Visit Sawtooth Software Feedback to share your ideas on how we can improve our products.

Add an interaction on the basis of 1) Counts or 2) Increase in percent certainty?

 A 2-way interaction theoretically is plausible. However, this yields 154 terms (constructed lists were used for both; a max of 5-6 levels per attribute were brought in per respondent). The expected sample size will be max 600.

This interaction would give a gain in % Certainty by about 3 percentage points, compared to the main effects model. However, I'm not sure if there are precision issues given my sample size and the increased model complexity (i.e., overfitting possibility).

Is that % Certainty gain sufficient (along with the theoretical plausibility) to justify the interaction?

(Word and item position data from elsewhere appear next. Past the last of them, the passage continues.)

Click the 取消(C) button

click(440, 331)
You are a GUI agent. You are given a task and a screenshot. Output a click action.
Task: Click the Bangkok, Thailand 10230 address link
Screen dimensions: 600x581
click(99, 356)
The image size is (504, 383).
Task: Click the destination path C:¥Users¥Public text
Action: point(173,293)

Or should I be able to further justify it by examining for more "obvious" observations via raw counts?

If there is concern of overfitting, perhaps a simpler model would be better and any possible interaction could be described via the counts -- is that a better approach?   

asked Jun 18, 2020 by yorkmr (455 points)

1 Answer

0 votes
Be careful about interaction effects discovered in pooled analysis (counts or aggregate logit) for CBC datasets as the increase in fit due to interactions for pooled models will usually not transfer over to HB models.

So, if you are planning on HB estimation for CBC, you should know that we have found that interactions that are statistically significant under aggregate analysis usually tend to go away in HB modeling.  (That indicates that the interactions in pooled analysis were mainly due to unrecognized heterogeneity...but HB explains that heterogeneity.)  To include them in HB modeling would not only make the HB run longer, but often can lead to overfitting.

A few years ago, we did an investigation with I think around 22 different CBC datasets and found that interaction effects only made a decent improvement in holdout validation for about 4 of the datasets.   For this investigation, we used jack-knife sampling to systematically hold out 1 or 2 choice tasks for each respondent, while estimating the HB model with the remaining tasks.  Over and over again...

Lately in our trainings, we've advised our users who intend to use HB for their final models to be very cautious about including interaction terms in their HB models.  Interactions that seem very significant in aggregate logit or counts usually just don't add much value to HB estimation.

To check your CBC dataset for the value of interactions in HB, we've built the "CBC/HB Model Explorer" which is an add-on to our CBC/HB standalone system.  If you are licensed to use our CBC/HB system, then you can install our CBC/HB Model Explorer tool.  It does the jack-knife sampling and calls CBC/HB software repeatedly in batch mode.  It takes usually about 5 to 10 hours to run to investigate interaction terms for a CBC data set.  So, it takes some time commitment

If you are interested, the CBC/HB Model Explorer may be downloaded from the following webpage (scan this page to find it):   https://www.sawtoothsoftware.com/support/downloads/tools-scripts
answered Jun 18, 2020 by Bryan Orme Platinum Sawtooth Software, Inc. (186,965 points)
Thanks, Bryan, I will check out that Model Explorer -- it sounds like the Interaction Search tool in Lighthouse shouldn't be the only go-to...(that's what I used at first to see that adding the interaction would a 3 percentage point gain in % certainty -- but perhaps this is not a meaningful gain in value).   

Also not quite sure what is meant exactly by "interaction effect tends to go away in HB modeling". Looking at the confidence intervals around the interaction terms from HB estimation would suggest that they're statistically significant because the CIs don't cover 0. But then again, those CIs are a frequentist concept.

What should I see in the results if the interaction effects are indeed "gone" when I do HB? Not quite sure what to expect.   

Overall, it sounds like I should prefer the main effects model.